ORDERED that the order is affirmed insofar as appealed from, with costs.

 Contrary to the plaintiff's contention, the 1975 agreement, pursuant to which the plaintiff sold the defendant 250 burial plots in exchange for $32,500 in consideration, did not create a joint venture relationship between the parties (see Matter of Steinbeck v. Gerosa, 4 N.Y.2d 302, 317, 175 N.Y.S.2d 1, 151 N.E.2d 170;  Tilden of N.J. v. Regency Leasing Sys., 230 A.D.2d 784, 646 N.Y.S.2d 700;  Mendelson v. Feinman, 143 A.D.2d 76, 531 N.Y.S.2d 326).   Pursuant to the 1975 agreement the plaintiff agreed to “process” the sales of the individual plots, in exchange for which the defendant agreed to pay the plaintiff a percentage of the proceeds from the sale of each plot.   However, it is well-settled that an assertion that there was an agreement to distribute the proceeds of an enterprise on a percentage basis does not suffice to establish the existence of a joint venture (see Matter of Steinbeck v. Gerosa, supra;  Davella v. Nielsen, 208 A.D.2d 494, 616 N.Y.S.2d 800;  De Vito v.

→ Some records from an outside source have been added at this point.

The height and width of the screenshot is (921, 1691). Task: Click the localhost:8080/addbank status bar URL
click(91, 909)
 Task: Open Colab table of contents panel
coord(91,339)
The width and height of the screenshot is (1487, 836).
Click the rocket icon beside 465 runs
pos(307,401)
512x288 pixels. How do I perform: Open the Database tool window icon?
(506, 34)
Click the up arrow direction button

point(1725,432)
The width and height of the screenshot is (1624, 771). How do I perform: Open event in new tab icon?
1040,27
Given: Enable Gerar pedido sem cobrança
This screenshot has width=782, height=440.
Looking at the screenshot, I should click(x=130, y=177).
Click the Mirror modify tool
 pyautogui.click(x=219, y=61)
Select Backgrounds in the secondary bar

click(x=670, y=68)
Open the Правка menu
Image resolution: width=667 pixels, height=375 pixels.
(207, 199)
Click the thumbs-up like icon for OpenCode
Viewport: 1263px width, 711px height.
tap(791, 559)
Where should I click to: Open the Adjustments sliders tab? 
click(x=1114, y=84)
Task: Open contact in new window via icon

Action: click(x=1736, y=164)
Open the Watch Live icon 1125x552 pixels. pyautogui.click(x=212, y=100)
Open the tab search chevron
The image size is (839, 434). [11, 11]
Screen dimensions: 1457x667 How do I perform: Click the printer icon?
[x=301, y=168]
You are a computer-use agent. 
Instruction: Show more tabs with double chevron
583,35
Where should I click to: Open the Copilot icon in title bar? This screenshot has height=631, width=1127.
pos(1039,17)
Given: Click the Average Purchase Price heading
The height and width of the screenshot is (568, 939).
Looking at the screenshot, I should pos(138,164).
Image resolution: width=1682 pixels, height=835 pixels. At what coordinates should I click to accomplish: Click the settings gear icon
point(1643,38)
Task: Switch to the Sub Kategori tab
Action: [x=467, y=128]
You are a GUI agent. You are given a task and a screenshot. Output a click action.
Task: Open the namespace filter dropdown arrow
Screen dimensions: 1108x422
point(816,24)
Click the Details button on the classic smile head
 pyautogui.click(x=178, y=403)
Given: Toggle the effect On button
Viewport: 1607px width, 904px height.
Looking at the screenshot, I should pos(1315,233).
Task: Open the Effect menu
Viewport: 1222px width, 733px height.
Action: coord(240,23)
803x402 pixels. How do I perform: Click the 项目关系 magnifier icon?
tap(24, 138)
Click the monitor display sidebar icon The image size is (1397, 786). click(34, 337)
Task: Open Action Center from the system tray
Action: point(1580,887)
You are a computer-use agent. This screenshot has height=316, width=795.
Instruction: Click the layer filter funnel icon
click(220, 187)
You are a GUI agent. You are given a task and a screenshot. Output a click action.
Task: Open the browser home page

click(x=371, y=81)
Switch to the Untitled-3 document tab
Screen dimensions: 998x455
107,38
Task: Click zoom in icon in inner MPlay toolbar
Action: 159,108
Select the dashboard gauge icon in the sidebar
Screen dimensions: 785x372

Pokoik, 150 A.D.2d 331, 540 N.Y.S.2d 858).   Since the plaintiff failed to meet its burden in demonstrating the existence of a joint venture, the purported agreement between the parties in 2000, transferring 100 plots back to the plaintiff, cannot be construed as an agreement dissolving a joint venture.   Moreover, the purported 2000 agreement is unenforceable because it fails to satisfy the statute of frauds (see General Obligations Law § 5-703[2];  Keiser v. Todd, 290 A.D.2d 492, 736 N.Y.S.2d 255;  Sheehan v. Culotta, 99 A.D.2d 544, 545, 471 N.Y.S.2d 626).   The absence of any price term is fatal to the plaintiff's claim (see Sheehan v. Culotta, supra ).   Accordingly, the Supreme Court properly granted the defendant's motion to dismiss the complaint.